>> Start Task material

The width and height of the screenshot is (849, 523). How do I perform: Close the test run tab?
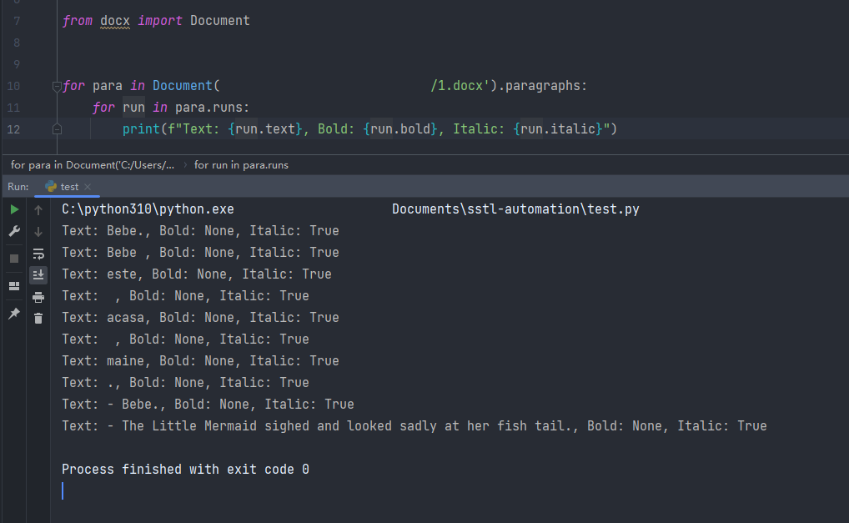click(x=88, y=187)
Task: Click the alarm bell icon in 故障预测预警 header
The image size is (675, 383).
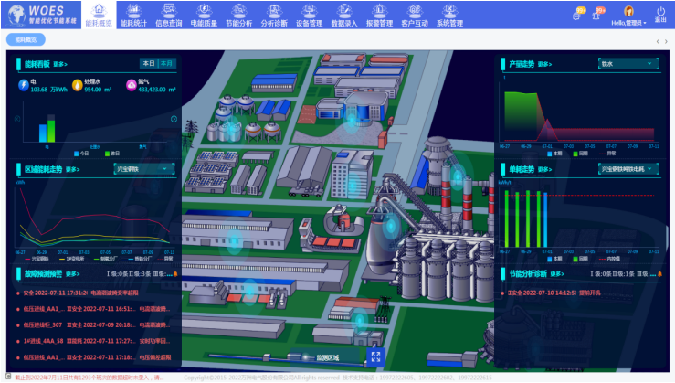Action: [x=174, y=273]
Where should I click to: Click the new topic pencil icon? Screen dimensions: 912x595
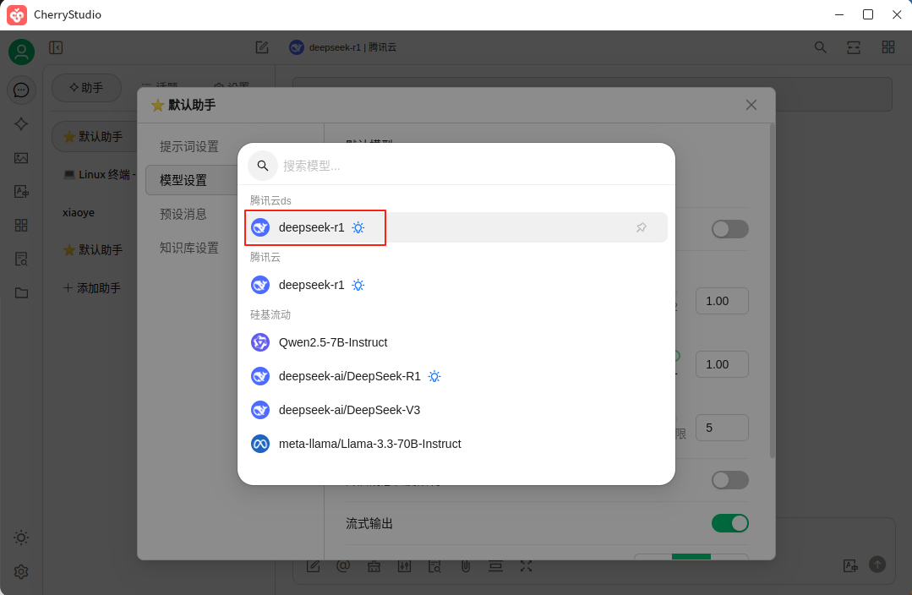[262, 47]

>> End Task material

= Your instructions =
Quote the records verbatim from the line containing "Where should I" through the last line of the records, leaving out the pictures.

= Written solution =
Where should I click to: Click the new topic pencil icon? Screen dimensions: 912x595
[262, 47]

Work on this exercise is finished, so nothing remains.